It’s funny, “Argo” premiered in 2012 when the short was also showing. “Argo” won an Oscar and the short was compared to it.
Alexandra Kahwagi : “Living in Oblivion” and “Singing in the Rain” are my favorites.
Alain Saadeh, how do you play the characters you play?
I work from within. As a kid, I liked the sort of tough guy character. I wanted to be like a tough guy in our family. There is a neighborhood in Lebanon where they say, “Don’t make trouble, just shoot him and go home”. But aside from liking that kind of character, to get to the human side, you have to be open minded to your own inner motivations as well.
Being true to yourself leaves no room for imitation.
Mir-Jean: I tried to be true to the milieu and therefore used the same street lingo without any modification to lend the film an authentic feel. The participation of Marcel Ghanem, multi-award winning television host, helped raise the profile of the movie as well as give confidence to the cast and crew.
We did not interfere with the actors and gave them total freedom, thus giving them the space to deliver a nuanced performance.
It seemed like an anachronism to be using “film” in the movie.

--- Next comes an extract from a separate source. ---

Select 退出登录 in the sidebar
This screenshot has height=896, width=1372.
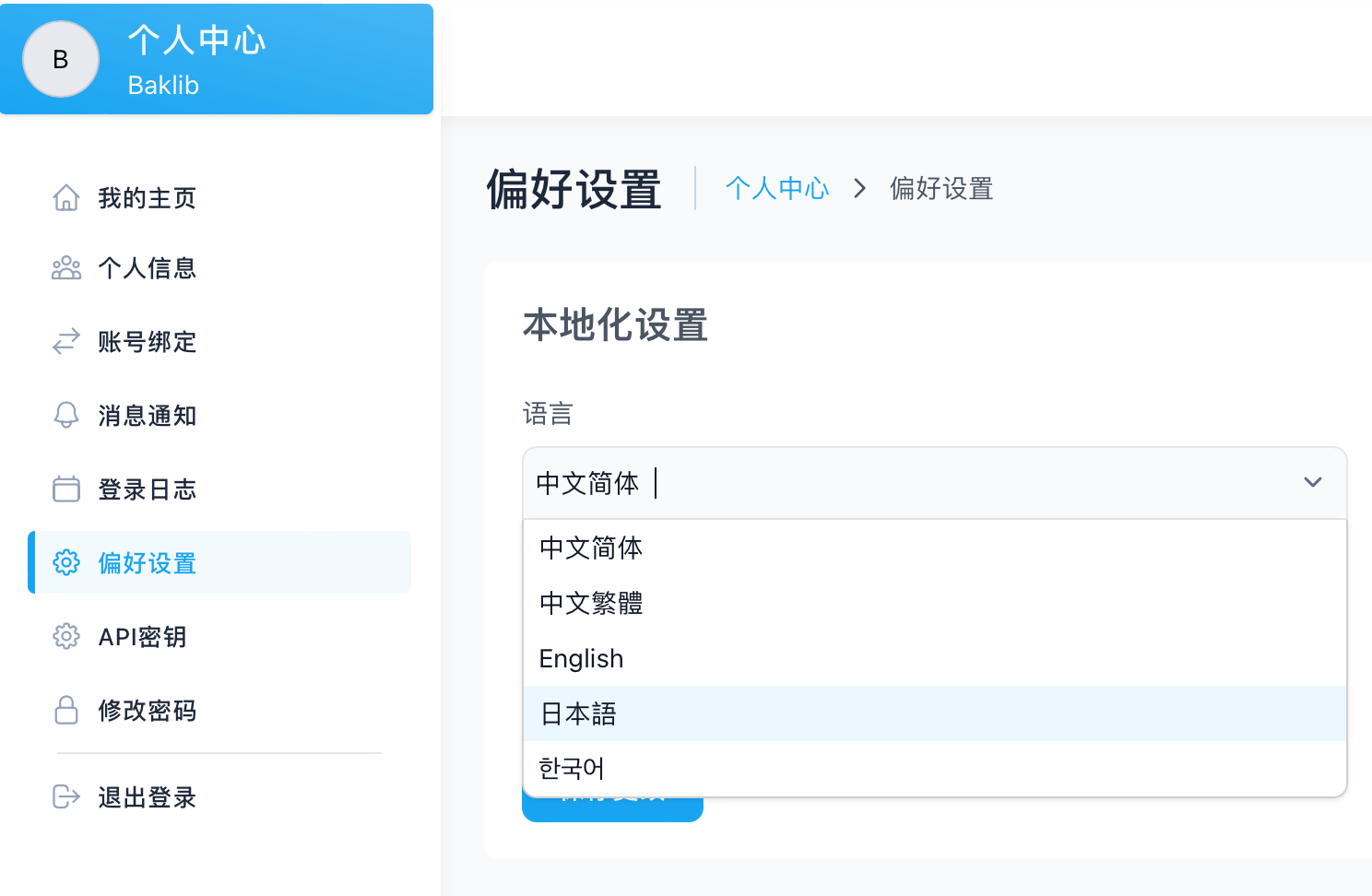147,796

The use of film in the movie was a gesture to pay homage to George Nasser, the first Lebanese in the Cannes Film Festival.
The ending seemed rather sudden and I didn’t quite understand it…
There were three endings to this movie. One was a well-developed one but this was not convincing. It was about the ultimate form of manipulation, therefore the screen went to black. The story really ends at the airport, but the movie ending as it was, was more important than the ending of the story itself. There was a transformation of the character who, in being true to himself, discovers the power of image and the power of media. He had to become either a lobbyist or a politician. The ending also said something about the nature of politics in Lebanon.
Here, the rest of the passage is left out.